Available data:
⁂
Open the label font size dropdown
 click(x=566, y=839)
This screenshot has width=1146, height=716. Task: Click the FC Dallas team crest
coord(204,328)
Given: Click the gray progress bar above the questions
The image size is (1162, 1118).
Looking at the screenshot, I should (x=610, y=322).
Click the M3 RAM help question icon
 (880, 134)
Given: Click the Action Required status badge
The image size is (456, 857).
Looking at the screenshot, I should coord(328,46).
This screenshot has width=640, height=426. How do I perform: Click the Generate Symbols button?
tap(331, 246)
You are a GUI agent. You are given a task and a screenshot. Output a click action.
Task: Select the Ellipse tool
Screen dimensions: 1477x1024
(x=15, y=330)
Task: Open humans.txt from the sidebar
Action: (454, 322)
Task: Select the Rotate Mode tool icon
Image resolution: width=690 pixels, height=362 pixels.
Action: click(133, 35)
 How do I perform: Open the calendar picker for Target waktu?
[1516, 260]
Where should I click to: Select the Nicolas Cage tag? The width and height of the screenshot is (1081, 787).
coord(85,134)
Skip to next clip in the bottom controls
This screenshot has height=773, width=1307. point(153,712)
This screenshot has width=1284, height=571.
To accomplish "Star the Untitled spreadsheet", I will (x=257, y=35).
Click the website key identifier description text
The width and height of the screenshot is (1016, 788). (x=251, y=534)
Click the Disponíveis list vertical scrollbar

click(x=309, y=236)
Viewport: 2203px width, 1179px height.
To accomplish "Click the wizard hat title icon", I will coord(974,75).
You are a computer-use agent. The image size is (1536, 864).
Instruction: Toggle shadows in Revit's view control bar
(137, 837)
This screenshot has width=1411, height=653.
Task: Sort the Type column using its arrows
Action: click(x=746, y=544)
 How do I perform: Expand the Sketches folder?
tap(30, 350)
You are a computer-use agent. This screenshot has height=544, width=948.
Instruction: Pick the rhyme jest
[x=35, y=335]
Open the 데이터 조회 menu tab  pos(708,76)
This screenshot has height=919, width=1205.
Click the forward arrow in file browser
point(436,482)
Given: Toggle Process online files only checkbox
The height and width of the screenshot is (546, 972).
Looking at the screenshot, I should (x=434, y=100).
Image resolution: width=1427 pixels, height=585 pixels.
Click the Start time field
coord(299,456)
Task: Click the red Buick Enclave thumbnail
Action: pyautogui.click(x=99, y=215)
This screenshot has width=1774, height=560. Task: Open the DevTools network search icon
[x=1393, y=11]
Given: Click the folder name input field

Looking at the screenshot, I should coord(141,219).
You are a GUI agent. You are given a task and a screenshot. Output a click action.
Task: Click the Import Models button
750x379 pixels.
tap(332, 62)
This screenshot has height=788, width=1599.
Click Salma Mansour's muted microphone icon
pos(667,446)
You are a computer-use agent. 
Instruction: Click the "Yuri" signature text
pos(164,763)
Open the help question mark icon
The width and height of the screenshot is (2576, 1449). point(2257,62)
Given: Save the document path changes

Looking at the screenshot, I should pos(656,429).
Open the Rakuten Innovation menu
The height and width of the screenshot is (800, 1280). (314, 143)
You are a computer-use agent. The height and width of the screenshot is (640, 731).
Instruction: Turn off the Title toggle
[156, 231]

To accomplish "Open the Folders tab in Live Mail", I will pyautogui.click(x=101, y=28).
⁂
What to work on:
Exact reproduction of the listing above is required.

Your response:
Open the label font size dropdown
 click(x=566, y=839)
This screenshot has width=1146, height=716. Task: Click the FC Dallas team crest
coord(204,328)
Given: Click the gray progress bar above the questions
The image size is (1162, 1118).
Looking at the screenshot, I should (x=610, y=322).
Click the M3 RAM help question icon
 (880, 134)
Given: Click the Action Required status badge
The image size is (456, 857).
Looking at the screenshot, I should coord(328,46).
This screenshot has width=640, height=426. How do I perform: Click the Generate Symbols button?
tap(331, 246)
You are a GUI agent. You are given a task and a screenshot. Output a click action.
Task: Select the Ellipse tool
Screen dimensions: 1477x1024
(x=15, y=330)
Task: Open humans.txt from the sidebar
Action: (454, 322)
Task: Select the Rotate Mode tool icon
Image resolution: width=690 pixels, height=362 pixels.
Action: click(133, 35)
 How do I perform: Open the calendar picker for Target waktu?
[1516, 260]
Where should I click to: Select the Nicolas Cage tag? The width and height of the screenshot is (1081, 787).
coord(85,134)
Skip to next clip in the bottom controls
This screenshot has height=773, width=1307. point(153,712)
This screenshot has width=1284, height=571.
To accomplish "Star the Untitled spreadsheet", I will (x=257, y=35).
Click the website key identifier description text
The width and height of the screenshot is (1016, 788). (x=251, y=534)
Click the Disponíveis list vertical scrollbar

click(x=309, y=236)
Viewport: 2203px width, 1179px height.
To accomplish "Click the wizard hat title icon", I will coord(974,75).
You are a computer-use agent. The image size is (1536, 864).
Instruction: Toggle shadows in Revit's view control bar
(137, 837)
This screenshot has width=1411, height=653.
Task: Sort the Type column using its arrows
Action: click(x=746, y=544)
 How do I perform: Expand the Sketches folder?
tap(30, 350)
You are a computer-use agent. This screenshot has height=544, width=948.
Instruction: Pick the rhyme jest
[x=35, y=335]
Open the 데이터 조회 menu tab  pos(708,76)
This screenshot has height=919, width=1205.
Click the forward arrow in file browser
point(436,482)
Given: Toggle Process online files only checkbox
The height and width of the screenshot is (546, 972).
Looking at the screenshot, I should (x=434, y=100).
Image resolution: width=1427 pixels, height=585 pixels.
Click the Start time field
coord(299,456)
Task: Click the red Buick Enclave thumbnail
Action: pyautogui.click(x=99, y=215)
This screenshot has width=1774, height=560. Task: Open the DevTools network search icon
[x=1393, y=11]
Given: Click the folder name input field

Looking at the screenshot, I should coord(141,219).
You are a GUI agent. You are given a task and a screenshot. Output a click action.
Task: Click the Import Models button
750x379 pixels.
tap(332, 62)
This screenshot has height=788, width=1599.
Click Salma Mansour's muted microphone icon
pos(667,446)
You are a computer-use agent. 
Instruction: Click the "Yuri" signature text
pos(164,763)
Open the help question mark icon
The width and height of the screenshot is (2576, 1449). point(2257,62)
Given: Save the document path changes

Looking at the screenshot, I should pos(656,429).
Open the Rakuten Innovation menu
The height and width of the screenshot is (800, 1280). (314, 143)
You are a computer-use agent. The height and width of the screenshot is (640, 731).
Instruction: Turn off the Title toggle
[156, 231]

To accomplish "Open the Folders tab in Live Mail", I will pyautogui.click(x=101, y=28).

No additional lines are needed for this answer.